JSONFeed icon indicating copy to clipboard operation
JSONFeed copied to clipboard

Relative URLs?

Open snej opened this issue 8 years ago • 11 comments

The spec doesn't mention relative URLs — are they allowed? And if so, what is the base URL they're interpreted relative to?

I recall this coming up as a bit of a compatibility issue in handling RSS/Atom feeds.

(My preference would be to allow them, since they make the feed more compact, and that they should be relative to the home_page_url, since that's likely to be a parent or sibling of where the individual articles' URLs will be. But then there are edge cases like what if there's no home_page_url...)

snej avatar May 17 '17 19:05 snej

We were just discussing this earlier today. I actually wish that all URLs (links and image references) would be absolute URLs, since there's less room for bugs between different feed reader implementations. But it seems difficult to try to enforce that.

I think you're right that the base URL should be home_page_url. It's strongly recommended to include it. Really all feeds that are on the web should have home_page_url.

manton avatar May 17 '17 20:05 manton

I would argue for absolute URLs. Relative makes sense if you expect majority of use cases to be by a site creating JSON to use within the same site.

Once you rely on a JSON feed for syndication, apps, and off-site usage it would likley introduce more problems than it solves (as per @matons point).

donohoe avatar May 17 '17 21:05 donohoe

I think the spec should allow relative urls, if for no other reason than people are going to use them whether the spec allows it or not.

In #38, I suggested splitting home_page_url into two fields (site_url and resource_url, with the latter serving the primary stated purpose of home_page_url) for semantic clarity. Following from that, I would propose that:

  • A base url can be specified explicitly with a new base_url field
  • A base url can be specified implicitly from home_page_url or resource_url, if either are present. (Specifically: the site_url proposed in #38 is not a considered source for this purpose because it is intended to describe a different semantic object.)
  • Parsers should follow the same rules for interpreting paths as the html <base> element.
  • Using paths (absolute or relative) without specifying a base url is a error.
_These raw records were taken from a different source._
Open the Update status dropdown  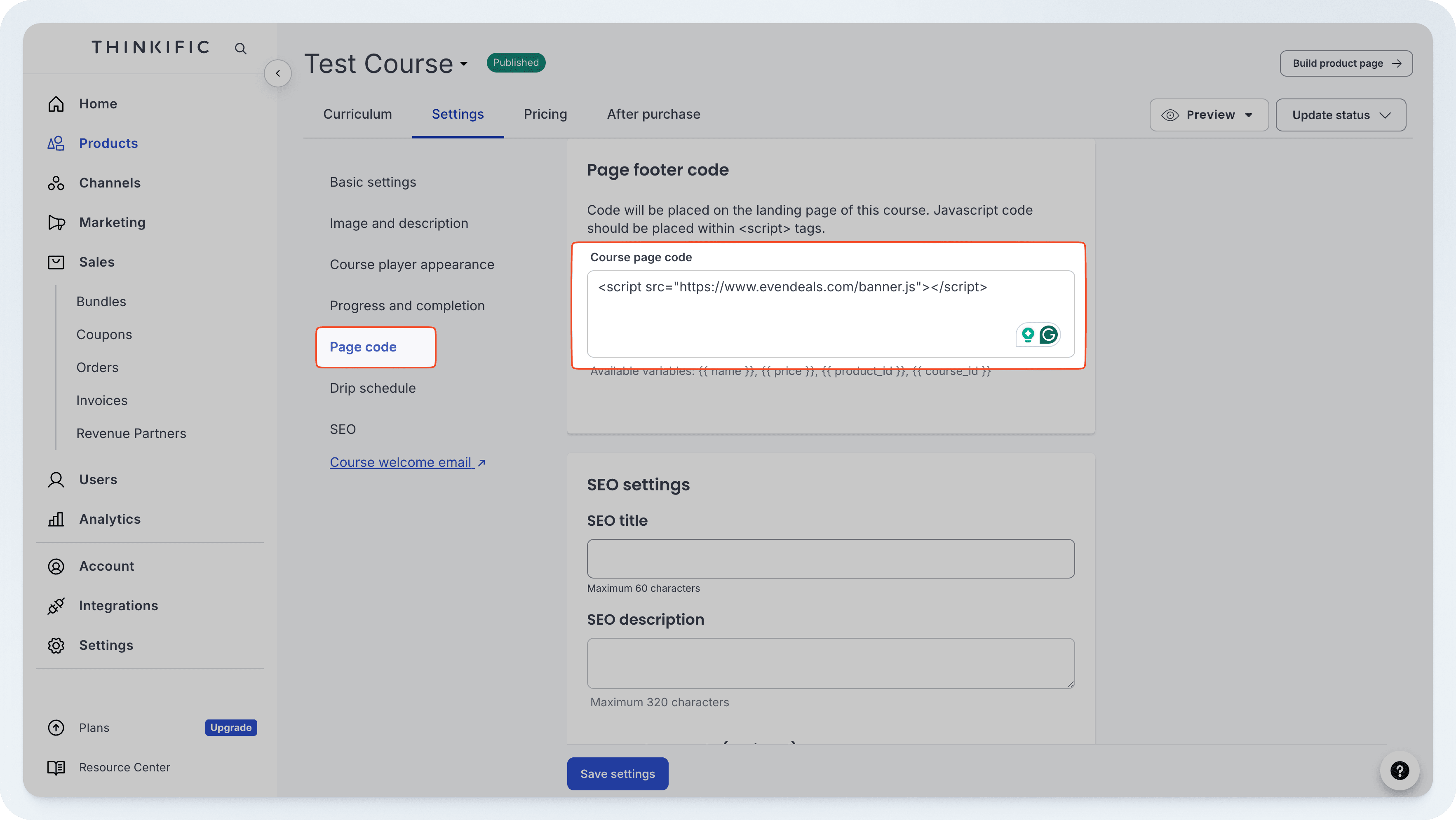click(x=1341, y=115)
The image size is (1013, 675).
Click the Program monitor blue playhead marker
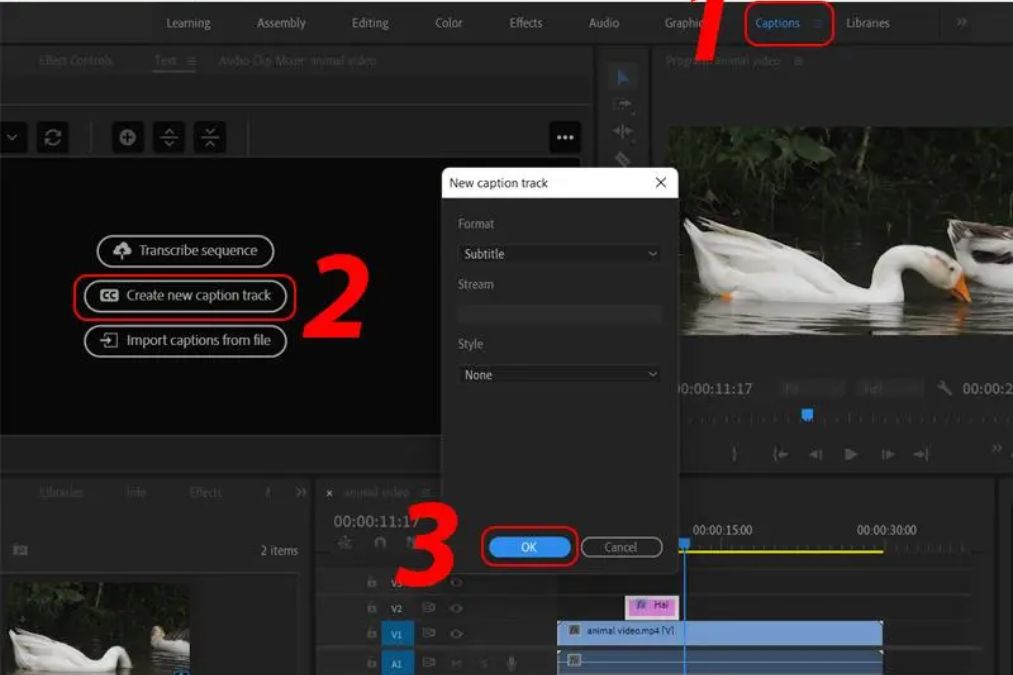tap(807, 415)
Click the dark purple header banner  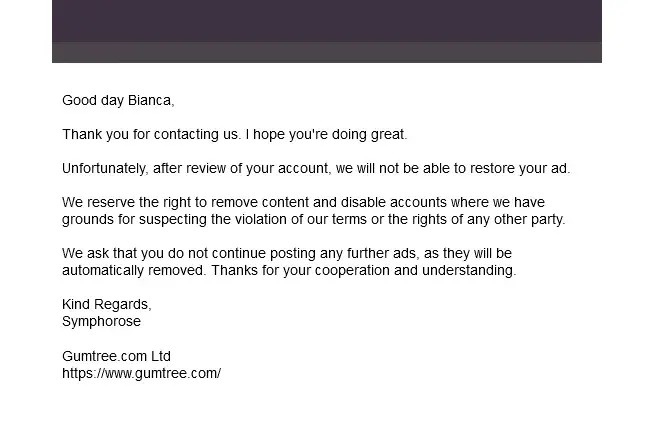click(x=326, y=21)
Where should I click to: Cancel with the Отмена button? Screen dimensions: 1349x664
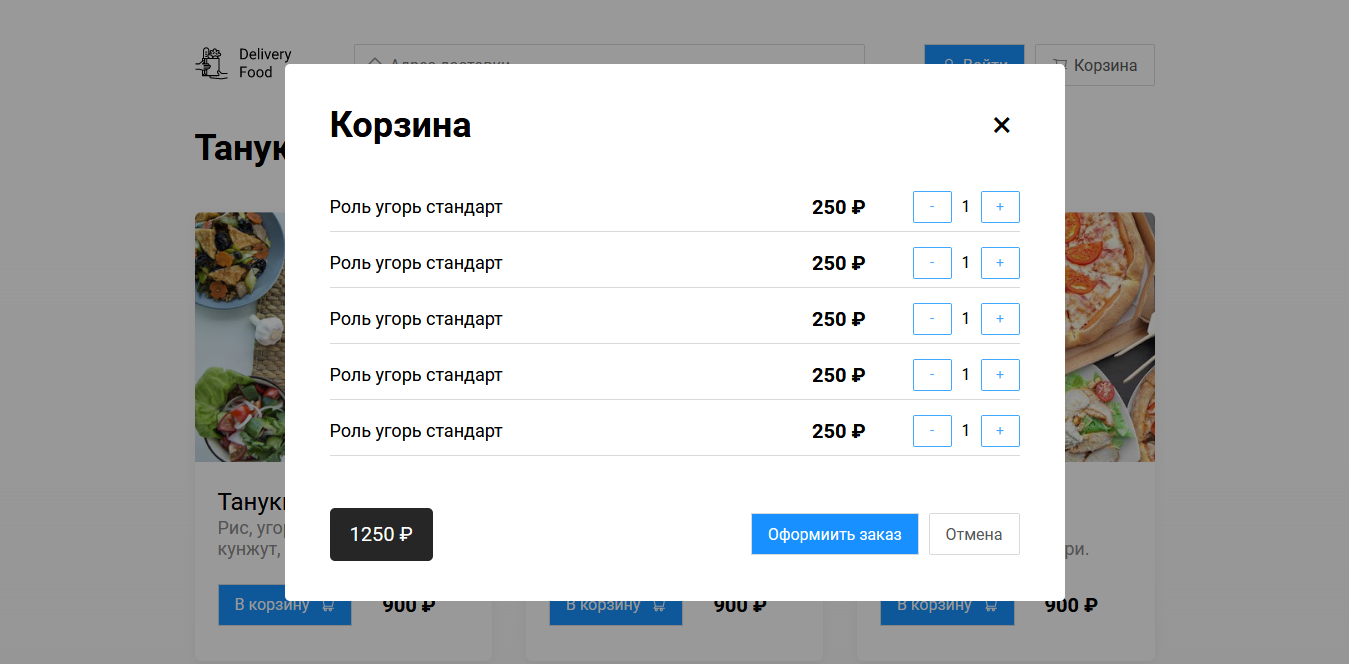pos(974,534)
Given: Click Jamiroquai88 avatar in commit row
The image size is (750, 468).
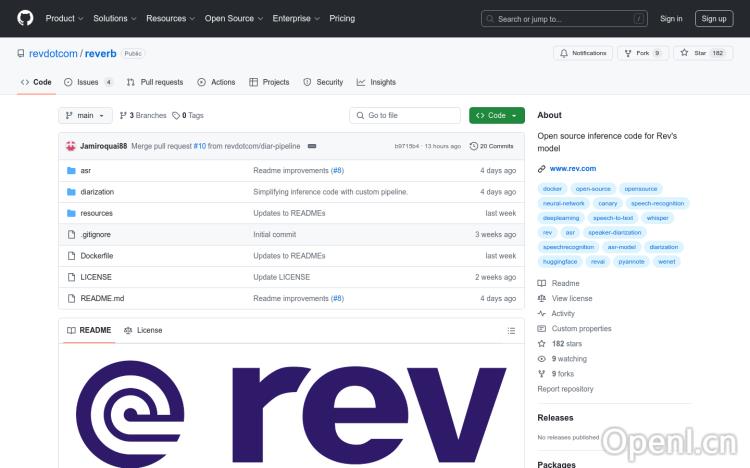Looking at the screenshot, I should coord(70,146).
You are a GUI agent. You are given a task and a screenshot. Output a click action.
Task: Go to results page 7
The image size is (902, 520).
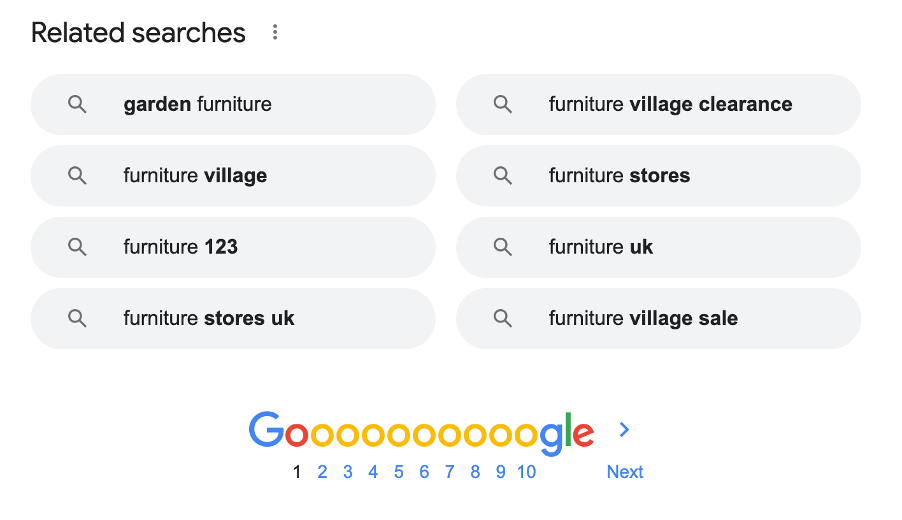[x=449, y=472]
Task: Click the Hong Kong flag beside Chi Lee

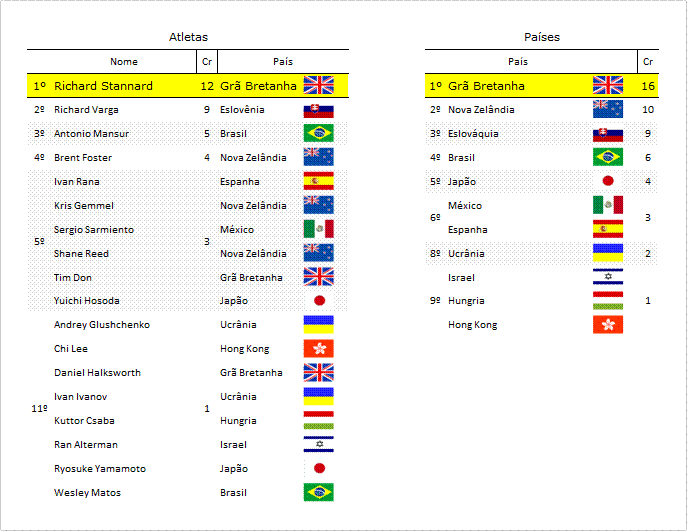Action: (319, 348)
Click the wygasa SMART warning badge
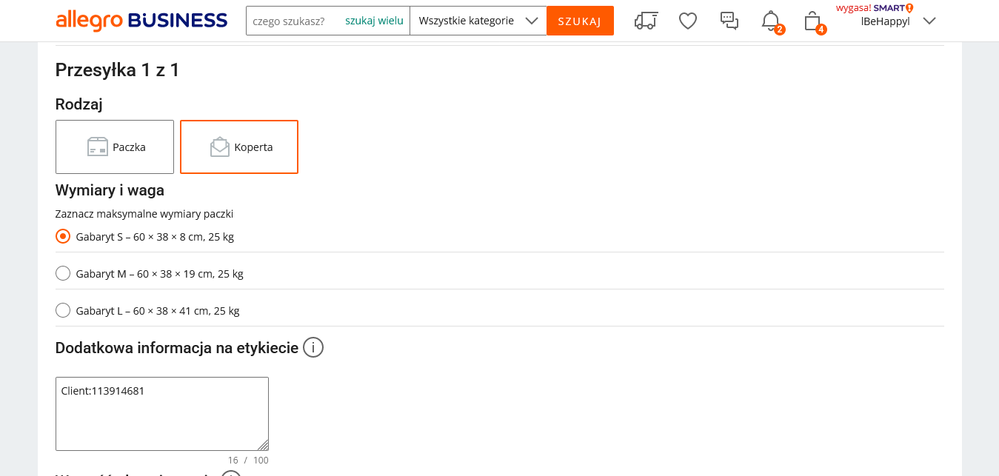999x476 pixels. click(x=874, y=8)
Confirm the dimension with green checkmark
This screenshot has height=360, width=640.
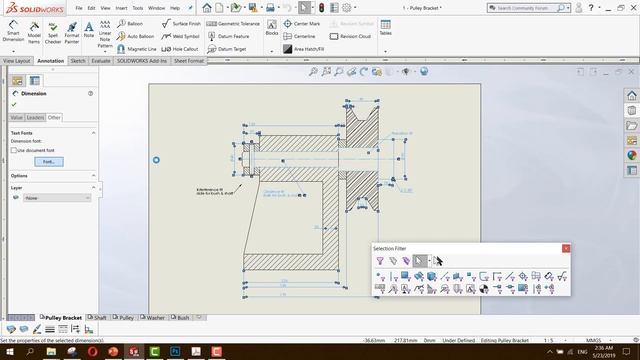14,104
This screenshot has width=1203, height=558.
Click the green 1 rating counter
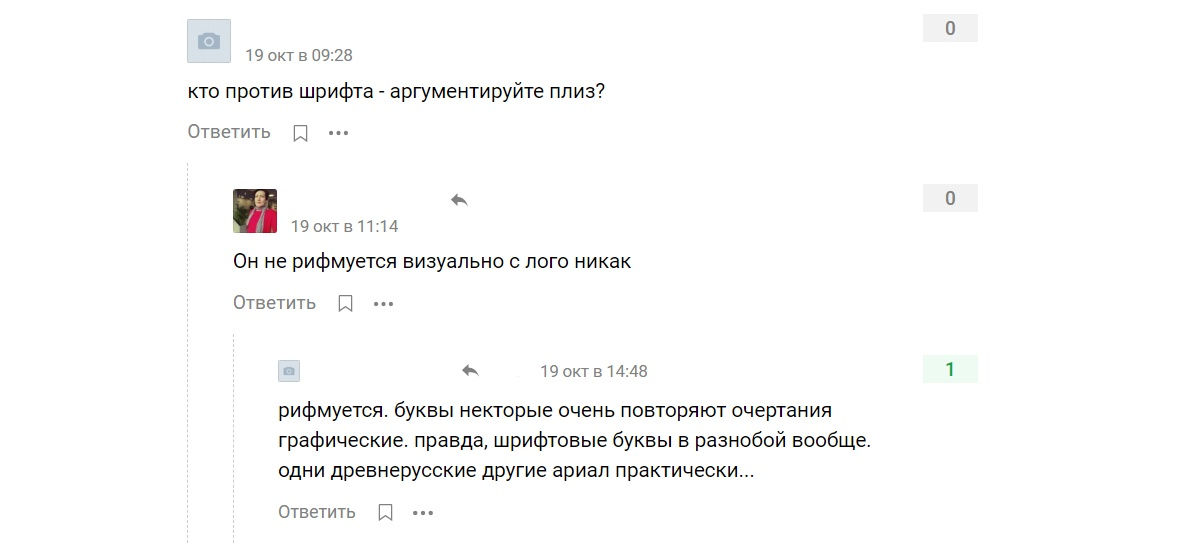pyautogui.click(x=950, y=370)
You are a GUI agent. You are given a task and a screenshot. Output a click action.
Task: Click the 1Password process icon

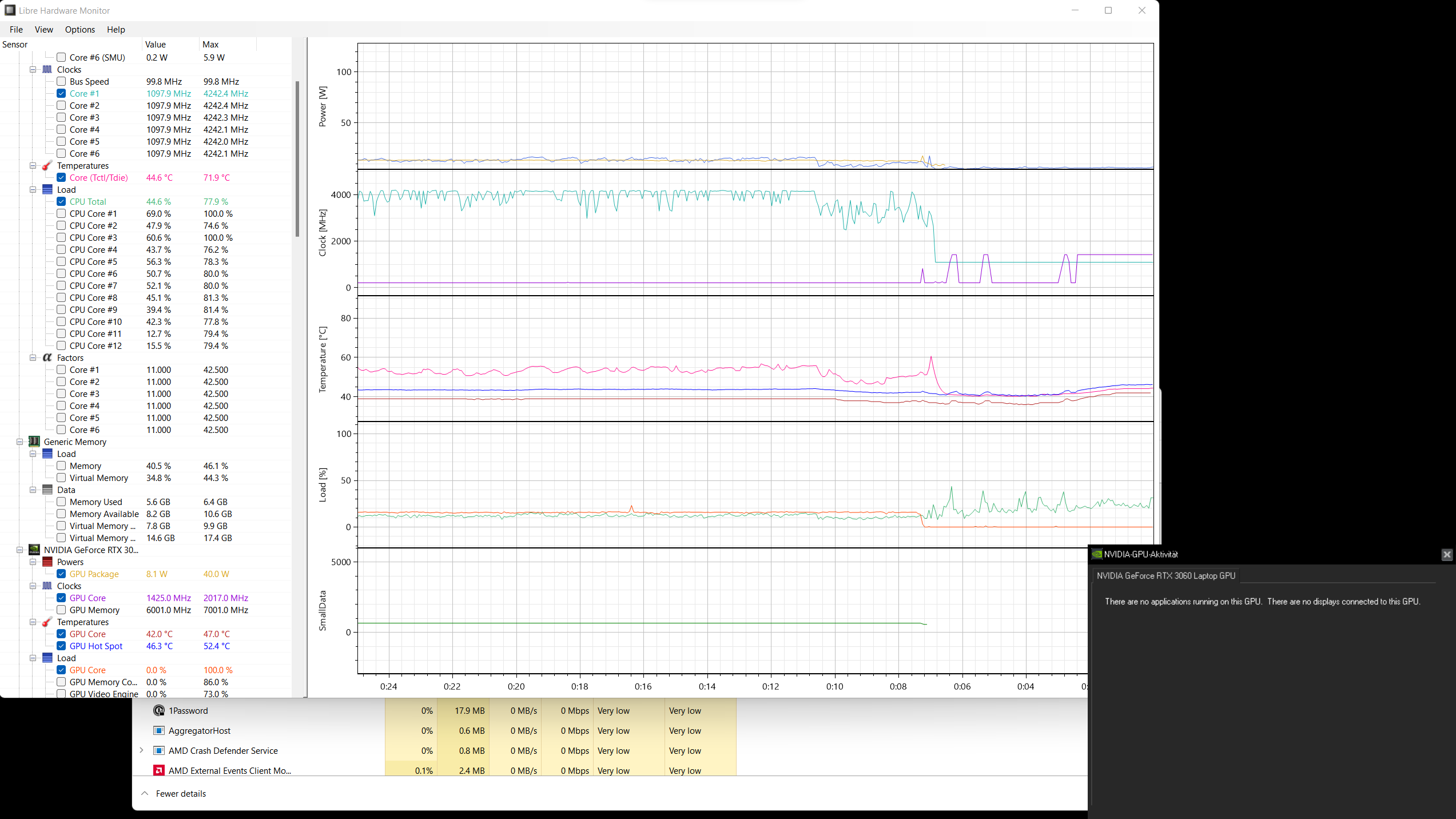point(159,710)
This is probably a semantic (not syntactic) error. I have no opinion on how parsers should indicate their displeasure.

jbafford avatar May 19 '17 02:05 jbafford

Given that simplicity seems to be key to json feed. It might make sense to have a strict rule for absolute urls.

The current suggestion is that if a feed is invalid, don't parse it. So, as long as people realize that their feeds are invalid when they use relative urls, and thus won't be parsed. They have a pretty strong incentive to use absolute urls.

voidfiles avatar May 19 '17 20:05 voidfiles

My vote is to require absolute URLs in JSON Feed itself.

However, relative URLs within content_html fields of items should be allowed, and the spec should be updated to clarify that such URLs should be interpreted relative to that item's url. A great many blogs represent intra-blog links (including image URLs) with relative links.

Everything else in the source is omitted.